Momentum Proteas Up for Next World Cup Challenge Against Hosts New Zealand

by | Mar 16, 2022

Three matches into their ICC Women’s World Cup campaign, the Momentum Proteas have lived up to their billing as tournament favourites, bagging six points after hard-fought wins over Bangladesh, Pakistan and England.

On Thursday, 17 March, the Suné Luus-led side will face another massive challenge when they come up against hosts New Zealand who will be keen to return to winning ways after a loss to Australia.

So far, South Africa’s bowling has been their stronger skill. Their pace quartet of Shabnim Ismail, Marizanne Kapp, Ayabonga Khaka and Masabata Klaas have accounted for 24 of the 29 wickets taken by the Proteas throughout the tournament. The remaining five wickets have fallen to run outs.

This fact, coupled with South Africa’s struggles with the bat, should mean it is no surprise that all three Player of the Match awards have gone to their seam contingent – Khaka being rewarded for her four-fer against Bangladesh, Ismail’s clutch effort against Pakistan earning her the award, and Kapp’s monumental all-round effort against England meant she was crowned ‘Player of the Match’.

Coming in to the tournament, South Africa’s pace trio of Kapp, Ismail and Khaka was billed “the best in the world”. One look at their numbers, and it would be hard to argue with that statement. As of 16 March 2022, the trio have taken a total of 414 ODI wickets between them at an average of just over 22.

“I have always been very vocal and honest that we have the best seam attack in the world,” Proteas skipper, Dané van Niekerk told gsport.
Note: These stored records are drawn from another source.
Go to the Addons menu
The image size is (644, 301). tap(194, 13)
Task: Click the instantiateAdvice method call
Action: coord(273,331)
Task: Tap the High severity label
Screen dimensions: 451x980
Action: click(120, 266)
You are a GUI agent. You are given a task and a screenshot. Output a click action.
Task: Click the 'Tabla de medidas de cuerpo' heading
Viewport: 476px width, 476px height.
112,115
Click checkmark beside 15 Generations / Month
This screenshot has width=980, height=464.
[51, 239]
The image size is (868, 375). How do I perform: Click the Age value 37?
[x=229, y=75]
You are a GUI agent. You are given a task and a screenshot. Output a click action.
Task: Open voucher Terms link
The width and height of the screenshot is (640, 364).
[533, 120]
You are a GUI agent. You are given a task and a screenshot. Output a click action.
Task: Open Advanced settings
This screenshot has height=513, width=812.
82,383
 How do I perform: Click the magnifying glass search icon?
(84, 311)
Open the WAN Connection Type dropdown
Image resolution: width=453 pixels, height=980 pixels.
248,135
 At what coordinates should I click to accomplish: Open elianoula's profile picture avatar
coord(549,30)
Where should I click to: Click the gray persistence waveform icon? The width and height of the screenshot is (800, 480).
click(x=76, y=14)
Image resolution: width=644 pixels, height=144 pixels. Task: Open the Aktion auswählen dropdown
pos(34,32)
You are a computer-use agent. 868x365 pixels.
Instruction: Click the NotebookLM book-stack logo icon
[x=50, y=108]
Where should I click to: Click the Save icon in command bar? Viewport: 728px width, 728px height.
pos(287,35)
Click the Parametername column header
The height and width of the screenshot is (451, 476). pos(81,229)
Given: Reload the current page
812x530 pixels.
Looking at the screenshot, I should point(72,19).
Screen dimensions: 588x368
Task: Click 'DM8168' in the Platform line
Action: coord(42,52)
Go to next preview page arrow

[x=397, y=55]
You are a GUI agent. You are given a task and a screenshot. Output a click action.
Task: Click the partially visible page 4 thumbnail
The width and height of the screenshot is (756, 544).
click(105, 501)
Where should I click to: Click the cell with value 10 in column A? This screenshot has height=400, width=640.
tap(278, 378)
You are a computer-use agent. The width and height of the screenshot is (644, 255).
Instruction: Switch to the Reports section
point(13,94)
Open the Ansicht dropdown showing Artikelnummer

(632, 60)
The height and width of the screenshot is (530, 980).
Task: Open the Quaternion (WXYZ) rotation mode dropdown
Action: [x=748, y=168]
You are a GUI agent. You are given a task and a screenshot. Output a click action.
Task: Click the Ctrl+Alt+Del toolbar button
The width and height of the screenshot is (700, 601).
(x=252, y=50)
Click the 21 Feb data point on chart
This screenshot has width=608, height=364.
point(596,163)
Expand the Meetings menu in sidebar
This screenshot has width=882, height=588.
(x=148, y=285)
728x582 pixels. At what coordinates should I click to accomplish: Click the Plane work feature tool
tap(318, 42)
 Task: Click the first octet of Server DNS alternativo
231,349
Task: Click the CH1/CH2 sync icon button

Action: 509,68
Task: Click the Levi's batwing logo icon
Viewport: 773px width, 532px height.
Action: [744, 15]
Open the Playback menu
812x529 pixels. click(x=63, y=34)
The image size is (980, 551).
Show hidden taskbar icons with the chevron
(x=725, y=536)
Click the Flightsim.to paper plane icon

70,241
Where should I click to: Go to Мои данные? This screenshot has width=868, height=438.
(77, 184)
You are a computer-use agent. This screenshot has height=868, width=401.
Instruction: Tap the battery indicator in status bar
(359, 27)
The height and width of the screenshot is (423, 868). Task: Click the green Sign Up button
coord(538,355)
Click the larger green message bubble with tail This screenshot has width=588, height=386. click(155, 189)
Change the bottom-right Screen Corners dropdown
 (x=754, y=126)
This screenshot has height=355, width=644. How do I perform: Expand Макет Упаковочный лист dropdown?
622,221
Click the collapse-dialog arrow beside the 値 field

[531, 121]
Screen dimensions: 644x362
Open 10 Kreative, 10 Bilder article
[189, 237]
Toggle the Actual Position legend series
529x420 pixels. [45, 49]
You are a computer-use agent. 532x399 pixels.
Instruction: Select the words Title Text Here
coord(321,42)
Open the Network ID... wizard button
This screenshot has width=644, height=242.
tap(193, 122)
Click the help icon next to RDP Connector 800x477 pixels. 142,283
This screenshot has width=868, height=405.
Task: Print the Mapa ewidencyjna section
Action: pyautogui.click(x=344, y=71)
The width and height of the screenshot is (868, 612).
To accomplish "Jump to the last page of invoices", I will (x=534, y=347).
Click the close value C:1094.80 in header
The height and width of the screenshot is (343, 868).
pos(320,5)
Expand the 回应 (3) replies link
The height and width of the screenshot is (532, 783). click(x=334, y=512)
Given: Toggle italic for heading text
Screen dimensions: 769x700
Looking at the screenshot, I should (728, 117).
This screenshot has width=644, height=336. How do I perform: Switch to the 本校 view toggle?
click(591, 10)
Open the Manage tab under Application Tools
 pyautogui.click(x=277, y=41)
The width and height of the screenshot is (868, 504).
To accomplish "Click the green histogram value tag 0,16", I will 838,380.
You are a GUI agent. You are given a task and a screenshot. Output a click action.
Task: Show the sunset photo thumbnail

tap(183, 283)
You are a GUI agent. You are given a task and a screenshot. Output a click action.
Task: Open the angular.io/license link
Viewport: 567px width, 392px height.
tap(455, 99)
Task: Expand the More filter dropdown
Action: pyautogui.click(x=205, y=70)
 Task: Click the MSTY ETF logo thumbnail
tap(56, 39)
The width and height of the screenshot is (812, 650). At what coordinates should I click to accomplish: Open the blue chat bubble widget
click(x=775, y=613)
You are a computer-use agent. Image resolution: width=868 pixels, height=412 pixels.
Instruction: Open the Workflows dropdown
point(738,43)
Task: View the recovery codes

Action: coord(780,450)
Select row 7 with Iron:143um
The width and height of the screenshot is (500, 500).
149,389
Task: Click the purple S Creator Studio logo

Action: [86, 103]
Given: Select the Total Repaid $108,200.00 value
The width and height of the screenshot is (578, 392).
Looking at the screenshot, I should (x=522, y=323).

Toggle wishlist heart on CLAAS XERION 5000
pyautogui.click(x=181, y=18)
“I think the beauty of the three of them (Kapp, Ismail and Khaka) is that there is no obvious leader. Yes, I guess you could say Shibs is the leader of the pack in terms of her longevity and incredible contributions for our country, but what I love about them is that they’ve always got each other’s backs. They always want each other to do really well. When somebody doesn’t have the best day, they are the first people that go to their bowling partner, and they are there for each other,” she added.

“You can say Shabnim obviously drives that bowling attack, but Ayabonga has been the silent killer! She’s also come into her own, being a lot more vocal within the setup and I love that. They are just a great unit. They’ve come a long way together and it’s a special partnership,” she added.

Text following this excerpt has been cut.